2006-10-08 Thread Andre Engels
2006/10/7, Geoframer <[EMAIL PROTECTED]>:
> Hi everyone,
>
> The last few days i've been learning python and have been doing this by
> trying to solve problems for a programming competition.
> One particular problem is bugging me. I have already solved it but my
> solution does not compute in the set time-condition.
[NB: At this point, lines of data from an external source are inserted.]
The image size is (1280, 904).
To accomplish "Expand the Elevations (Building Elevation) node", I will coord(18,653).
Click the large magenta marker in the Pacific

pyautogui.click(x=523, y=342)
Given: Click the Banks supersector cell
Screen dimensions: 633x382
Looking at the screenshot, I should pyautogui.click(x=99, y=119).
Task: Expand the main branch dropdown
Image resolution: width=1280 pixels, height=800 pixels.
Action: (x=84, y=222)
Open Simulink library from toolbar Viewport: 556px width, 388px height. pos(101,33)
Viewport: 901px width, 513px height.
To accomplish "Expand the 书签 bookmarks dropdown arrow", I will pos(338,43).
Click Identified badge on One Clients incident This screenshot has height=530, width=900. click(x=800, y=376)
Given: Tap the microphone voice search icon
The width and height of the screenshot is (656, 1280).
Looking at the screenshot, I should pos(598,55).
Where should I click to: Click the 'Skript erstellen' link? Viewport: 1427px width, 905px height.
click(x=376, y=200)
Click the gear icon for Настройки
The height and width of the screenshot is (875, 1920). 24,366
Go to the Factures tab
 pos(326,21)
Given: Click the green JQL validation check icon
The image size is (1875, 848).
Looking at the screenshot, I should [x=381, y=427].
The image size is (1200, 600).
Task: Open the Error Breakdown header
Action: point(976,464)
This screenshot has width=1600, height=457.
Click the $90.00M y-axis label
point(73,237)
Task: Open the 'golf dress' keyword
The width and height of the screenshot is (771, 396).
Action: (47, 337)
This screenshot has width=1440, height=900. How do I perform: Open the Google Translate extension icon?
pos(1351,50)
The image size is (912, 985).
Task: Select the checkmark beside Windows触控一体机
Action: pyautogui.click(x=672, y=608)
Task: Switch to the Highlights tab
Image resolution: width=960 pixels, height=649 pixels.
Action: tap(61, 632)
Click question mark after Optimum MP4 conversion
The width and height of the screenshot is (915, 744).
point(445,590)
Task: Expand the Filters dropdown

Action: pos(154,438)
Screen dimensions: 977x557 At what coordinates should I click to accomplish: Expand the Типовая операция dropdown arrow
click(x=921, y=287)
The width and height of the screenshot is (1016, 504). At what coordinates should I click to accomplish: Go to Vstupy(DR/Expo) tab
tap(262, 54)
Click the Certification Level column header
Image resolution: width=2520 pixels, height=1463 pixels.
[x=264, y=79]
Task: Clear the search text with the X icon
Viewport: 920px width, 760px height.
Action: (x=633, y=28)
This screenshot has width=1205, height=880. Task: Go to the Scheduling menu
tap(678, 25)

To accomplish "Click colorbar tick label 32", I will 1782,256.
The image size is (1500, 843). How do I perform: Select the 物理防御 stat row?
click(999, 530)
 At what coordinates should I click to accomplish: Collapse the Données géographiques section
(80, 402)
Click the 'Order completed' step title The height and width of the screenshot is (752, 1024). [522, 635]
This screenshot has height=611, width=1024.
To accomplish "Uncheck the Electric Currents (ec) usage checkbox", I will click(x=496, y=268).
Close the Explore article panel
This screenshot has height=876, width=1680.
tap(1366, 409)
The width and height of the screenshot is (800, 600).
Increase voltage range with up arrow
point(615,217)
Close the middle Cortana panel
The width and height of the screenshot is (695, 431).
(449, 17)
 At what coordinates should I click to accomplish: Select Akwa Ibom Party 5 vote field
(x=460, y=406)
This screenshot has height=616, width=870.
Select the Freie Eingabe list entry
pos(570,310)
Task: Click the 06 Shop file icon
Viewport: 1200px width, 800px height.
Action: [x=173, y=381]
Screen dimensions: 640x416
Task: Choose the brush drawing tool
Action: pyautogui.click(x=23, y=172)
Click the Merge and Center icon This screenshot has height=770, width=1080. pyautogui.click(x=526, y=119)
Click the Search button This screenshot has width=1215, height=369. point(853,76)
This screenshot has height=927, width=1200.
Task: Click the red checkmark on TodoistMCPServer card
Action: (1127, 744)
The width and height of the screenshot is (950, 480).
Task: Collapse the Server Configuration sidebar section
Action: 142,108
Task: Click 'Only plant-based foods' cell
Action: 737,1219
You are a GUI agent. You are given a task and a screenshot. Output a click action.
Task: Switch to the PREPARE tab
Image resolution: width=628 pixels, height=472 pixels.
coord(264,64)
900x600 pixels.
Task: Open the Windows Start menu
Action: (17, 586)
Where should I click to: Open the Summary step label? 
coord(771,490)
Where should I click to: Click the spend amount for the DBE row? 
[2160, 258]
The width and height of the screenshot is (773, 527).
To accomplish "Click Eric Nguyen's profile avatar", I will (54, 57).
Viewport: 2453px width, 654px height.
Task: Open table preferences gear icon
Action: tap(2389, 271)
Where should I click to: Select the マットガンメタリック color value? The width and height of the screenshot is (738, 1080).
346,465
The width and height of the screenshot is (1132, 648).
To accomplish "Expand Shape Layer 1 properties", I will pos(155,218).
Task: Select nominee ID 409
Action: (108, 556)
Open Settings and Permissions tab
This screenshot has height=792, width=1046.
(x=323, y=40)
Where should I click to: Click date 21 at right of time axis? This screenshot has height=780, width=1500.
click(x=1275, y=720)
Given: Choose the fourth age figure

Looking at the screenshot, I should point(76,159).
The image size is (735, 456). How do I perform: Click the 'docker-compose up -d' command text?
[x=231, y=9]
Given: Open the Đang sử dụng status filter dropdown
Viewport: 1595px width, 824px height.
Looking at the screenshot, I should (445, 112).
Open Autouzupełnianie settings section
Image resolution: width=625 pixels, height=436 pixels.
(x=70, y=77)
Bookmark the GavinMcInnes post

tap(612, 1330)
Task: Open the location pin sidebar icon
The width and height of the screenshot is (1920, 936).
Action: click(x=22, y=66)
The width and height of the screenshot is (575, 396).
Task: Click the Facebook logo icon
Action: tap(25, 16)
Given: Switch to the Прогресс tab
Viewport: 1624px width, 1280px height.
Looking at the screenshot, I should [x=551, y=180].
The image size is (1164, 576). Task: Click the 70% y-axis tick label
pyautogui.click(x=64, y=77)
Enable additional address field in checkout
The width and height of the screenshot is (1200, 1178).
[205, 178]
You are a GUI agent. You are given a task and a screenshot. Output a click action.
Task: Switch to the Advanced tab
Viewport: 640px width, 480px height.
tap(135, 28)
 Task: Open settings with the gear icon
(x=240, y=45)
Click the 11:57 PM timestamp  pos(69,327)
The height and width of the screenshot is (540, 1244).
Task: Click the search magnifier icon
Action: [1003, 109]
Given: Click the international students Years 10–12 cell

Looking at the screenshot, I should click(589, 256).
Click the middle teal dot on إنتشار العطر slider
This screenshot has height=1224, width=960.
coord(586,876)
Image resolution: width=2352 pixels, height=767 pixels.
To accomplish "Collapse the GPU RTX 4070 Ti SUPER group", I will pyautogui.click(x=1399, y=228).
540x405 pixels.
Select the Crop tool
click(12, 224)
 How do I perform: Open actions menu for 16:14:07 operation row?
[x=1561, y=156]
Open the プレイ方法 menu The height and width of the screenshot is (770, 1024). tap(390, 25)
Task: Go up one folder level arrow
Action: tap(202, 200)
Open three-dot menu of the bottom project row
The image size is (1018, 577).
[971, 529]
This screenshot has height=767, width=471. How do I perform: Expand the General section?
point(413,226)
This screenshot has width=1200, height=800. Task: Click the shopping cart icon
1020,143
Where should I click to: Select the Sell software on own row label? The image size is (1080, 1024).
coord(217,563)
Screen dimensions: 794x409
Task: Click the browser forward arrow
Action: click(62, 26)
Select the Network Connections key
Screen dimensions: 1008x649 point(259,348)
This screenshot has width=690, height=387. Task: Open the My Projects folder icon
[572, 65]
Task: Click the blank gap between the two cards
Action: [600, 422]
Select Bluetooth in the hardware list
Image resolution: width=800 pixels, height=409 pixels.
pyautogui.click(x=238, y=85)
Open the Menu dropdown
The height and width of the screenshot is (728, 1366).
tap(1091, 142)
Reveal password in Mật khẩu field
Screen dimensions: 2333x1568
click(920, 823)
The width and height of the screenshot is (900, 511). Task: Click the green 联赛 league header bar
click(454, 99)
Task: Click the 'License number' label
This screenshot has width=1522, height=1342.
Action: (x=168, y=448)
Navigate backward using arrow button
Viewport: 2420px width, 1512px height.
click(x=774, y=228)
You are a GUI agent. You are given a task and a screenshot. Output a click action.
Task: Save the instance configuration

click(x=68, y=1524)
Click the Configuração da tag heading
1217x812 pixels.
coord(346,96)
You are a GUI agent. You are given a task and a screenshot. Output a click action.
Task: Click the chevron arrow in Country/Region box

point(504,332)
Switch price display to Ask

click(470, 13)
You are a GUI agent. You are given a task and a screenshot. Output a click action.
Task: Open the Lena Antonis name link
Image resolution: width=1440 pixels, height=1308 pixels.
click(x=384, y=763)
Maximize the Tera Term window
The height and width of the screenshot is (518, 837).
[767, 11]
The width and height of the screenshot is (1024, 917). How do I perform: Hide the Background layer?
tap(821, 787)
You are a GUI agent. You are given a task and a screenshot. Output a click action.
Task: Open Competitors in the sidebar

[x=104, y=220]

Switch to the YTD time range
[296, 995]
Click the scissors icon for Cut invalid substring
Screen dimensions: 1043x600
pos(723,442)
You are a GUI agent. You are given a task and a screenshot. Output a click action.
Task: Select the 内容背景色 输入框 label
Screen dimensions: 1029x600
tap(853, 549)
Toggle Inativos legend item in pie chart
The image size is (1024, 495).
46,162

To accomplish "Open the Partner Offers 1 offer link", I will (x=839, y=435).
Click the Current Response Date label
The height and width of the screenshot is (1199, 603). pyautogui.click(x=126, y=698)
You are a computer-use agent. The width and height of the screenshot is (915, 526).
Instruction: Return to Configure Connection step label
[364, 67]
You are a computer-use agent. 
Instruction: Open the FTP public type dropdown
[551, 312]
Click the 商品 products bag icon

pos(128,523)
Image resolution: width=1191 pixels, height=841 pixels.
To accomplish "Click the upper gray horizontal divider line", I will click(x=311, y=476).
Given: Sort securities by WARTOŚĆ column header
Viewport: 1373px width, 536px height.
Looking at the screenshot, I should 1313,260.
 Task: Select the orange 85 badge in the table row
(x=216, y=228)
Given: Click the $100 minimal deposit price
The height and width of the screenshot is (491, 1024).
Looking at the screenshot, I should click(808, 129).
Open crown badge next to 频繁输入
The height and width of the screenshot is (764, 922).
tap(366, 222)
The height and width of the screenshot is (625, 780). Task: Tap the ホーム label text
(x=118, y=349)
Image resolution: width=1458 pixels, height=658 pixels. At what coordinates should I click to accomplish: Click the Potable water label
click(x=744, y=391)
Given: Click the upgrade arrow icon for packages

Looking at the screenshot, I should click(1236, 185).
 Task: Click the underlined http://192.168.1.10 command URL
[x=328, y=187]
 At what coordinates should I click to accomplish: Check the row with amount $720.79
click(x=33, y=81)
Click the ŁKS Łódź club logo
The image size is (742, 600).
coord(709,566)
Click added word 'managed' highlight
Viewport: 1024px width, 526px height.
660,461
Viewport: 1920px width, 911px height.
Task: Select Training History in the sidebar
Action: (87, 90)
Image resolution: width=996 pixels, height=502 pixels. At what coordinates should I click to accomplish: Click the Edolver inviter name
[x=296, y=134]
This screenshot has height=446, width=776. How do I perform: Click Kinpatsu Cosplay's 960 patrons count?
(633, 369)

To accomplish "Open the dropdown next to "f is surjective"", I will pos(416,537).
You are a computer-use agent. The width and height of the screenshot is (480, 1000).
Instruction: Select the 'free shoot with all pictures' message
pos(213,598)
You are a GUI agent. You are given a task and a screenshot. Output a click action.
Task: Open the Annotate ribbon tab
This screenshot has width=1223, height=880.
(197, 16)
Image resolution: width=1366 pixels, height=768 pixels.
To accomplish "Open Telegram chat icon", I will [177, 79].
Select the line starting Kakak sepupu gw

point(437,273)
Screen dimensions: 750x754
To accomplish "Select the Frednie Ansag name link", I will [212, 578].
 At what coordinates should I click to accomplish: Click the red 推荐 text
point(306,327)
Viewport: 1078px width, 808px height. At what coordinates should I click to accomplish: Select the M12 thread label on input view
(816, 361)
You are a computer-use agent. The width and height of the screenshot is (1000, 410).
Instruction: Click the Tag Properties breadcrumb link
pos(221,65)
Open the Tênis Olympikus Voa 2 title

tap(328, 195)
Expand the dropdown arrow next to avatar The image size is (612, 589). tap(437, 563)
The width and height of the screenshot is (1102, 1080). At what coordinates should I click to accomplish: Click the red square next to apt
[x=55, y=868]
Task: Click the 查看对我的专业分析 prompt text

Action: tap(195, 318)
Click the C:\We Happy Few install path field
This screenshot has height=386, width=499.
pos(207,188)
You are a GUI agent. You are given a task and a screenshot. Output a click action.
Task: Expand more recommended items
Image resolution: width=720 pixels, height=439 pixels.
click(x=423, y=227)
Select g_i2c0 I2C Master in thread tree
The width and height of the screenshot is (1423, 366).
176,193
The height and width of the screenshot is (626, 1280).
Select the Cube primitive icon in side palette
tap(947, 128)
I know
> for a fact that this particular problem is solvable in the time-limit using
> Python, so i was wondering if my solution is maybe inefficitient code-wise.
> If my code can't be optimized for speed any more i must be missing something
> and should labor hard to find a new algorithm ;-).
>
> The problem is to compute the number of trailing zero's in factorials (n! =
> 1*2*3*4*...*n). with n <= 10
>
 > My solution is as follows (a = times to read a number (b) to process) :
>
> ---
>
> a = input()
> for i in range(a):
> lst = (5, 25, 125, 625, 3125, 15625, 78125, 390625, 1953125, 9765625,
> 48828125, 244140625)
> ans = 0
> b = input()
> for i in lst:
> if i <= b:
>  ans += b//i
> print ans
>
> 
>
> Please, if you have suggestions to improve the speed of this algorithm give
> an argumentation as to why a certain something is faster.
> That would allow me to learn to program faster algorithms in Python al
> together instead of just in this problem.

The program as you have shown it, skims to incorrectness. Please don't
use the same variable (i) for two nested loops!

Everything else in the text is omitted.